* [Entries from a dataset]:
^^^^^^^^^^^^^^^^
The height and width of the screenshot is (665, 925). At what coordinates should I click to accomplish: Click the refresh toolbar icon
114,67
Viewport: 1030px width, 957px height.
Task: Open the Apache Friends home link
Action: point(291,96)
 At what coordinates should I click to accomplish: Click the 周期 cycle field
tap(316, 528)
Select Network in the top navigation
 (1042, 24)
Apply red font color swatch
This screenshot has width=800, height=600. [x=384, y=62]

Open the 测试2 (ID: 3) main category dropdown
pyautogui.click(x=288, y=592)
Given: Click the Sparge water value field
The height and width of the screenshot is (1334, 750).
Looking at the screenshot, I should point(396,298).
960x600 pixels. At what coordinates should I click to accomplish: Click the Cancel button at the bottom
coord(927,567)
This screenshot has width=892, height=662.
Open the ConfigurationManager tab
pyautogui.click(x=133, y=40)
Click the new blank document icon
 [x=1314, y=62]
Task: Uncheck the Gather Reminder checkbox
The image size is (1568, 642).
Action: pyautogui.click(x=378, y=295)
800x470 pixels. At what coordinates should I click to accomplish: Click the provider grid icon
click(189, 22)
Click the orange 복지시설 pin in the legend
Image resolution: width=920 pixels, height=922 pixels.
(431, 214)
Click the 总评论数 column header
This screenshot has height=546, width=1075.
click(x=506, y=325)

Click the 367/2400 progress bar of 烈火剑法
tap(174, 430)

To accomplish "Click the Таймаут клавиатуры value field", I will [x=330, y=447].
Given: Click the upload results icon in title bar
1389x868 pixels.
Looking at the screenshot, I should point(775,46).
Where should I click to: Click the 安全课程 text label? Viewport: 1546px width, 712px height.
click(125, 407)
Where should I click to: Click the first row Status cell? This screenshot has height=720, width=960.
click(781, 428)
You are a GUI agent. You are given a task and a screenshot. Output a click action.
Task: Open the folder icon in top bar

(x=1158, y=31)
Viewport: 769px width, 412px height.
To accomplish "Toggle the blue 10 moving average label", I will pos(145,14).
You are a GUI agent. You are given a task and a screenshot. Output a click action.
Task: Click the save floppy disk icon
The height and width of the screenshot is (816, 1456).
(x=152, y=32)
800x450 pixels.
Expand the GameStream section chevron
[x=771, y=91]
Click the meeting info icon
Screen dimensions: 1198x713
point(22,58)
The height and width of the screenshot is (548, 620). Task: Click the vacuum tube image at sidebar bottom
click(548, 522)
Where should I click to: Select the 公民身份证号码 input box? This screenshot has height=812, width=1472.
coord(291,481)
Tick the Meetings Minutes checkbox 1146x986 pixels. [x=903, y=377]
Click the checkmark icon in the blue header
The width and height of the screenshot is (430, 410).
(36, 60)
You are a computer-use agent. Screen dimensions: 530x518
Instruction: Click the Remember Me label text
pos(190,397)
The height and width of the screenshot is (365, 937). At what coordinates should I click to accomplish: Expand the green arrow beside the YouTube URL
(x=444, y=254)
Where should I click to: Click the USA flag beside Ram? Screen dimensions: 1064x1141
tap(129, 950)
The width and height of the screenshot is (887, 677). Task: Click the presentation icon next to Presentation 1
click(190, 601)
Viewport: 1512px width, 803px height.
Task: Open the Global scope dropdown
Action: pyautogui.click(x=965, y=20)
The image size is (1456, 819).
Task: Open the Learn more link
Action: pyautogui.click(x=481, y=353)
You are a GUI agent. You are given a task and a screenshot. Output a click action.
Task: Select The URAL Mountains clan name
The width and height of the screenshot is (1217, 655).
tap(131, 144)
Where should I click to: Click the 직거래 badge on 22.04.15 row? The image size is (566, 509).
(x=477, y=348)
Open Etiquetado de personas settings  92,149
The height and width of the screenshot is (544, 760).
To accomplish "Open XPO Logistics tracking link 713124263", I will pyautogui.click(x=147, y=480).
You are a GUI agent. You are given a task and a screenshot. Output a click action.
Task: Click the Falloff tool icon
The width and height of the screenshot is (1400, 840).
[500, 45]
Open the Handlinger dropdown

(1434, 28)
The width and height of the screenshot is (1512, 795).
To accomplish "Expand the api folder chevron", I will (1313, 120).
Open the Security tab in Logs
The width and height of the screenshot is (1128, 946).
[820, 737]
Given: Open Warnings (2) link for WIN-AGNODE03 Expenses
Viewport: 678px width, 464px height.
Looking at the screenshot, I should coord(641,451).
^^^^^^^^^^^^^^^^
Copy out, word for word, the part of the data above that starts with the line containing "Task: Uncheck the Gather Reminder checkbox" and ends with the line containing "click(x=506, y=325)".

* [CORRECT OUTPUT]:
Task: Uncheck the Gather Reminder checkbox
The image size is (1568, 642).
Action: pyautogui.click(x=378, y=295)
800x470 pixels. At what coordinates should I click to accomplish: Click the provider grid icon
click(189, 22)
Click the orange 복지시설 pin in the legend
Image resolution: width=920 pixels, height=922 pixels.
(431, 214)
Click the 总评论数 column header
This screenshot has height=546, width=1075.
click(x=506, y=325)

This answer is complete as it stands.